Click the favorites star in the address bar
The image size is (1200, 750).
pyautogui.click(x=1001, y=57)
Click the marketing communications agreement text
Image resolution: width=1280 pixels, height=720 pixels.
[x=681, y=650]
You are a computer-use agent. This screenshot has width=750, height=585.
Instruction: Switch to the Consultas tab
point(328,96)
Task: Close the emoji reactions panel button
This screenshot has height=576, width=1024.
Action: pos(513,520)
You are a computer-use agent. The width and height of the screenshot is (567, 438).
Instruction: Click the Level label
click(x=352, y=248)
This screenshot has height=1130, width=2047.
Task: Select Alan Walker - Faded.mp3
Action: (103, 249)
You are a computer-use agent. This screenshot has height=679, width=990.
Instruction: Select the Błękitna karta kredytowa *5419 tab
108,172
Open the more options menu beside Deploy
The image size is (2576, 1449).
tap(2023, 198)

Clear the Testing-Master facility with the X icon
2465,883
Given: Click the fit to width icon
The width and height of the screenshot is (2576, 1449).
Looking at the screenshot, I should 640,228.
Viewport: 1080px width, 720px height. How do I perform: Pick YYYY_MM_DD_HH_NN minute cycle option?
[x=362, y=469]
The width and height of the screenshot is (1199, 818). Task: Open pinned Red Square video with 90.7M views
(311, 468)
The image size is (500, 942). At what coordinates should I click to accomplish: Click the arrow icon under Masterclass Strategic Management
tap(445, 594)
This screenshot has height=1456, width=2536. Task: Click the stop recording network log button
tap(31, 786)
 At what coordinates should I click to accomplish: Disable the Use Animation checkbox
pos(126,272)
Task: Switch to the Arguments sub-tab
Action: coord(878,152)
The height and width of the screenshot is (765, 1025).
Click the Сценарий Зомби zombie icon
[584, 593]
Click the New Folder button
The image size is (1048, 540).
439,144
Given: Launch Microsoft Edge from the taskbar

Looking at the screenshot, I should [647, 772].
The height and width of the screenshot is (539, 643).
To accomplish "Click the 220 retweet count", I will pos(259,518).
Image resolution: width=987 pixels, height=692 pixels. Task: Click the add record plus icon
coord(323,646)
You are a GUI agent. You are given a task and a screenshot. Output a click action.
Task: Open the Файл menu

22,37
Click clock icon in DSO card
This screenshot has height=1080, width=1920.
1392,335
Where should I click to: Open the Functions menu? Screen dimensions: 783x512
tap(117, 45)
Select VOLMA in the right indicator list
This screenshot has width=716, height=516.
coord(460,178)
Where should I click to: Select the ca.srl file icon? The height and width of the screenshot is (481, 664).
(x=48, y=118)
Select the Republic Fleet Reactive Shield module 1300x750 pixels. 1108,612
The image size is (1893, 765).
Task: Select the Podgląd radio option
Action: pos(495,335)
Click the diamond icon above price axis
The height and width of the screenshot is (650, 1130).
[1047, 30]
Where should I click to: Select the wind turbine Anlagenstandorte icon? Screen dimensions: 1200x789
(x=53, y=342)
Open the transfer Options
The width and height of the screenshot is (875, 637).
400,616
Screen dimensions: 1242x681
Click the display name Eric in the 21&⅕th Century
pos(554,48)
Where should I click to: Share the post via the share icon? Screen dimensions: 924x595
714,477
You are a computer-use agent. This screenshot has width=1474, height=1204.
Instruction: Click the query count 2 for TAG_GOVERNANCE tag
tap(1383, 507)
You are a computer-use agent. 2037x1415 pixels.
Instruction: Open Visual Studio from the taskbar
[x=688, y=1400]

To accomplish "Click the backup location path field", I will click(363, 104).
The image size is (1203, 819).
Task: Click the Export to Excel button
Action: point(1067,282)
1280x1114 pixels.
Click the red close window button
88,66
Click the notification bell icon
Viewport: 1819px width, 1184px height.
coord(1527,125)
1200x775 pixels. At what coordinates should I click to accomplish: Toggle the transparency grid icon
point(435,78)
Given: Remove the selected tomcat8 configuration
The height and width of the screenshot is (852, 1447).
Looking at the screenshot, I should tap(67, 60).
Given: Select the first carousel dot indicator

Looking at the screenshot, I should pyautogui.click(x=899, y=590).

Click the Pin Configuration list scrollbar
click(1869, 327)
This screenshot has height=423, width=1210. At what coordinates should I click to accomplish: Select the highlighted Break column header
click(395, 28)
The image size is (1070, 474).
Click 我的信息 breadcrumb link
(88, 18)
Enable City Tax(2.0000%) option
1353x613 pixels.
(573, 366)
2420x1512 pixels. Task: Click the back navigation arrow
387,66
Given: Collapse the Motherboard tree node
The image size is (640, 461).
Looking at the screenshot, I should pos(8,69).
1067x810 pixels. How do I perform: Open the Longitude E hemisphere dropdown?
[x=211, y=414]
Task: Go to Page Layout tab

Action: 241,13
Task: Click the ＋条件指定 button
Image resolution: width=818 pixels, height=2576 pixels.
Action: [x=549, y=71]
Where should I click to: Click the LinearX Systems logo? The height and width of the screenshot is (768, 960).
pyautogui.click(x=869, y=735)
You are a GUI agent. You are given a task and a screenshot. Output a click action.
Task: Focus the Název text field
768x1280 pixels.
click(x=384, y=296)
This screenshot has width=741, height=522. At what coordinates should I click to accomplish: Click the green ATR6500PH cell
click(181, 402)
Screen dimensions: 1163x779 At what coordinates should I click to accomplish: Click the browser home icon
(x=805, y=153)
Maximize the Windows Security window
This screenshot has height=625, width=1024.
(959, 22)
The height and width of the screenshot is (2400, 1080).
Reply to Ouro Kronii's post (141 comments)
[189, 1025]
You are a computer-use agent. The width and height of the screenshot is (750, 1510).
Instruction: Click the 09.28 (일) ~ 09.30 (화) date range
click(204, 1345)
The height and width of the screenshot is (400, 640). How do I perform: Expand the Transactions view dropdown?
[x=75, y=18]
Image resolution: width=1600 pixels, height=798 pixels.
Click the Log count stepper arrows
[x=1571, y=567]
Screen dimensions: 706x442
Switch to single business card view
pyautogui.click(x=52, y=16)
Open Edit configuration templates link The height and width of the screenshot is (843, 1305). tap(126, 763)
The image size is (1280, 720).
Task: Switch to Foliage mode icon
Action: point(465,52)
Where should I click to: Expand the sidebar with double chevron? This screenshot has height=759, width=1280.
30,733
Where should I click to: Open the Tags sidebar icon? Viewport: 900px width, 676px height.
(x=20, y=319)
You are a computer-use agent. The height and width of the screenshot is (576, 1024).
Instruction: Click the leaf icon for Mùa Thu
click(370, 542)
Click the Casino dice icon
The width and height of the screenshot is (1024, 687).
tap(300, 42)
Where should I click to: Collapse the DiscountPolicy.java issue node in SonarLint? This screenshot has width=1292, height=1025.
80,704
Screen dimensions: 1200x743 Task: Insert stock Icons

→ Exercise aim:
Extract the lines of the listing above and reproduce each one without changes.

→ Full response:
Click the favorites star in the address bar
The image size is (1200, 750).
pyautogui.click(x=1001, y=57)
Click the marketing communications agreement text
Image resolution: width=1280 pixels, height=720 pixels.
[x=681, y=650]
You are a computer-use agent. This screenshot has width=750, height=585.
Instruction: Switch to the Consultas tab
point(328,96)
Task: Close the emoji reactions panel button
This screenshot has height=576, width=1024.
Action: pos(513,520)
You are a computer-use agent. The width and height of the screenshot is (567, 438).
Instruction: Click the Level label
click(x=352, y=248)
This screenshot has height=1130, width=2047.
Task: Select Alan Walker - Faded.mp3
Action: (103, 249)
You are a computer-use agent. This screenshot has height=679, width=990.
Instruction: Select the Błękitna karta kredytowa *5419 tab
108,172
Open the more options menu beside Deploy
The image size is (2576, 1449).
tap(2023, 198)

Clear the Testing-Master facility with the X icon
2465,883
Given: Click the fit to width icon
The width and height of the screenshot is (2576, 1449).
Looking at the screenshot, I should 640,228.
Viewport: 1080px width, 720px height. How do I perform: Pick YYYY_MM_DD_HH_NN minute cycle option?
[x=362, y=469]
The width and height of the screenshot is (1199, 818). Task: Open pinned Red Square video with 90.7M views
(311, 468)
The image size is (500, 942). At what coordinates should I click to accomplish: Click the arrow icon under Masterclass Strategic Management
tap(445, 594)
This screenshot has height=1456, width=2536. Task: Click the stop recording network log button
tap(31, 786)
 At what coordinates should I click to accomplish: Disable the Use Animation checkbox
pos(126,272)
Task: Switch to the Arguments sub-tab
Action: coord(878,152)
The height and width of the screenshot is (765, 1025).
Click the Сценарий Зомби zombie icon
[584, 593]
Click the New Folder button
The image size is (1048, 540).
439,144
Given: Launch Microsoft Edge from the taskbar

Looking at the screenshot, I should [647, 772].
The height and width of the screenshot is (539, 643).
To accomplish "Click the 220 retweet count", I will pos(259,518).
Image resolution: width=987 pixels, height=692 pixels. Task: Click the add record plus icon
coord(323,646)
You are a GUI agent. You are given a task and a screenshot. Output a click action.
Task: Open the Файл menu

22,37
Click clock icon in DSO card
This screenshot has height=1080, width=1920.
1392,335
Where should I click to: Open the Functions menu? Screen dimensions: 783x512
tap(117, 45)
Select VOLMA in the right indicator list
This screenshot has width=716, height=516.
coord(460,178)
Where should I click to: Select the ca.srl file icon? The height and width of the screenshot is (481, 664).
(x=48, y=118)
Select the Republic Fleet Reactive Shield module 1300x750 pixels. 1108,612
The image size is (1893, 765).
Task: Select the Podgląd radio option
Action: pos(495,335)
Click the diamond icon above price axis
The height and width of the screenshot is (650, 1130).
[1047, 30]
Where should I click to: Select the wind turbine Anlagenstandorte icon? Screen dimensions: 1200x789
(x=53, y=342)
Open the transfer Options
The width and height of the screenshot is (875, 637).
400,616
Screen dimensions: 1242x681
Click the display name Eric in the 21&⅕th Century
pos(554,48)
Where should I click to: Share the post via the share icon? Screen dimensions: 924x595
714,477
You are a computer-use agent. This screenshot has width=1474, height=1204.
Instruction: Click the query count 2 for TAG_GOVERNANCE tag
tap(1383, 507)
You are a computer-use agent. 2037x1415 pixels.
Instruction: Open Visual Studio from the taskbar
[x=688, y=1400]

To accomplish "Click the backup location path field", I will click(363, 104).
The image size is (1203, 819).
Task: Click the Export to Excel button
Action: point(1067,282)
1280x1114 pixels.
Click the red close window button
88,66
Click the notification bell icon
Viewport: 1819px width, 1184px height.
coord(1527,125)
1200x775 pixels. At what coordinates should I click to accomplish: Toggle the transparency grid icon
point(435,78)
Given: Remove the selected tomcat8 configuration
The height and width of the screenshot is (852, 1447).
Looking at the screenshot, I should tap(67, 60).
Given: Select the first carousel dot indicator

Looking at the screenshot, I should pyautogui.click(x=899, y=590).

Click the Pin Configuration list scrollbar
click(1869, 327)
This screenshot has height=423, width=1210. At what coordinates should I click to accomplish: Select the highlighted Break column header
click(395, 28)
The image size is (1070, 474).
Click 我的信息 breadcrumb link
(88, 18)
Enable City Tax(2.0000%) option
1353x613 pixels.
(573, 366)
2420x1512 pixels. Task: Click the back navigation arrow
387,66
Given: Collapse the Motherboard tree node
The image size is (640, 461).
Looking at the screenshot, I should pos(8,69).
1067x810 pixels. How do I perform: Open the Longitude E hemisphere dropdown?
[x=211, y=414]
Task: Go to Page Layout tab

Action: 241,13
Task: Click the ＋条件指定 button
Image resolution: width=818 pixels, height=2576 pixels.
Action: [x=549, y=71]
Where should I click to: Click the LinearX Systems logo? The height and width of the screenshot is (768, 960).
pyautogui.click(x=869, y=735)
You are a GUI agent. You are given a task and a screenshot. Output a click action.
Task: Focus the Název text field
768x1280 pixels.
click(x=384, y=296)
This screenshot has width=741, height=522. At what coordinates should I click to accomplish: Click the green ATR6500PH cell
click(181, 402)
Screen dimensions: 1163x779 At what coordinates should I click to accomplish: Click the browser home icon
(x=805, y=153)
Maximize the Windows Security window
This screenshot has height=625, width=1024.
(959, 22)
The height and width of the screenshot is (2400, 1080).
Reply to Ouro Kronii's post (141 comments)
[189, 1025]
You are a computer-use agent. The width and height of the screenshot is (750, 1510).
Instruction: Click the 09.28 (일) ~ 09.30 (화) date range
click(204, 1345)
The height and width of the screenshot is (400, 640). How do I perform: Expand the Transactions view dropdown?
[x=75, y=18]
Image resolution: width=1600 pixels, height=798 pixels.
Click the Log count stepper arrows
[x=1571, y=567]
Screen dimensions: 706x442
Switch to single business card view
pyautogui.click(x=52, y=16)
Open Edit configuration templates link The height and width of the screenshot is (843, 1305). tap(126, 763)
The image size is (1280, 720).
Task: Switch to Foliage mode icon
Action: point(465,52)
Where should I click to: Expand the sidebar with double chevron? This screenshot has height=759, width=1280.
30,733
Where should I click to: Open the Tags sidebar icon? Viewport: 900px width, 676px height.
(x=20, y=319)
You are a computer-use agent. The height and width of the screenshot is (576, 1024).
Instruction: Click the leaf icon for Mùa Thu
click(370, 542)
Click the Casino dice icon
The width and height of the screenshot is (1024, 687).
tap(300, 42)
Where should I click to: Collapse the DiscountPolicy.java issue node in SonarLint? This screenshot has width=1292, height=1025.
80,704
Screen dimensions: 1200x743 Task: Insert stock Icons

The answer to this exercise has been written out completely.